» PROMPT 1
From the ASX listing guidance, list the criteria the Listings Review Panel will likely focus on for early-stage renewable energy applicants, using the short heading that introduces each one.
» PROMPT 2
In the ASX listing guidance, what minimum number of non-affiliated shareholders does the Spread Test require, and what is the minimum value of each one's parcel of securities?
» PROMPT 3
Carry on the ASX listing guidance from its last sentence.

» STUDY TEXT
Early-stage renewable energy sector
For prospective applicants in this sector,[2] the Listings Review Panel will likely focus on the following criteria when determining an entity’s suitability to list:
- no back-door listings: prospective issuers must apply for a new listing. A back-door listing via a merger with an existing ASX-listed entity will not be acceptable.
- established tech: the tech used in the business should be established to generate/distribute energy (including the use of renewables for hydrogen capture).
- pre-feasibility study: the business should have completed a pre-feasibility study demonstrating an economic pathway to development.
- access rights: access rights for land should be in place.
- regulatory approvals: the business should have sought and obtained relevant regulatory approvals.
- demand for offtake arrangements: entities should have demonstrable demand for their offering through offtake arrangements.
Spread Test
ASX Listing Rule 1.1 Condition 8 requires an issuer to have a minimum of 300 non-affiliated shareholders, each holding a parcel of securities with a value of at least A$2,000 (Spread Test). The ASX has developed a standardised spreadsheet that it will require issuers to complete to demonstrate compliance with the Spread Test.

» Data extracted from a collection
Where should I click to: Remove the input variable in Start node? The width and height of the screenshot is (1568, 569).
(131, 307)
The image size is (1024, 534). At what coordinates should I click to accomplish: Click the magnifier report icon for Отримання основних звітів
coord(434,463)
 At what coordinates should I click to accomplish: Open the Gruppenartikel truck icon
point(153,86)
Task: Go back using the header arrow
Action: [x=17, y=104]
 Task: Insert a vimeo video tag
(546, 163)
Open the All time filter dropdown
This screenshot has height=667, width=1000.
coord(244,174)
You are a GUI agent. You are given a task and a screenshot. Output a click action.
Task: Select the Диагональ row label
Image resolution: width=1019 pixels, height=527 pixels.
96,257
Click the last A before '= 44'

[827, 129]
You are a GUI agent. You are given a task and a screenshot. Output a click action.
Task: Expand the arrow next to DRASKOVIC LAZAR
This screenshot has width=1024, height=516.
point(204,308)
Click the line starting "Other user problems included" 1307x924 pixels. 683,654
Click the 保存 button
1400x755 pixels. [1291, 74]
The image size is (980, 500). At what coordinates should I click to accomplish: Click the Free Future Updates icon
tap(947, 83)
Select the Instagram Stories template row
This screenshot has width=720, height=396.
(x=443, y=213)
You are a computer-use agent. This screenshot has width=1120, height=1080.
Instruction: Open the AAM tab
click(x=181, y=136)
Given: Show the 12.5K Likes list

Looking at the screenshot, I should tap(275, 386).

» RESPONSE BOX 1
- no back-door listings
- established tech
- pre-feasibility study
- access rights
- regulatory approvals
- demand for offtake arrangements

» RESPONSE BOX 2
At least 300 non-affiliated shareholders, each holding securities worth at least A$2,000.

» RESPONSE BOX 3
In addition, for those issuers whose registers will easily satisfy the Spread Test, the ASX is proposing to give them the option of submitting a signed attestation from their solicitor confirming compliance, rather than requiring a completed spreadsheet. ASX expects to release further guidance on this in 2024 (including what threshold of non-affiliated shareholders is required to make use of the attestation option).
Escrow
Issuers seeking to list under the assets test are typically subject to ASX escrow, which prohibits certain parties, including related parties and promoters, from disposing of their securities during the relevant escrow period. Preparing escrow submissions and restricted securities tables to accompany a listing application can be a difficult and lengthy process for both issuers and their advisers, particularly for those issuers with a complicated capitalisation history.
In response to these concerns, the ASX has developed a standardised template to accompany an issuer’s escrow submissions. We expect this will significantly simplify the process for issuers and likely reduce the time it takes for the ASX to review submissions on escrow.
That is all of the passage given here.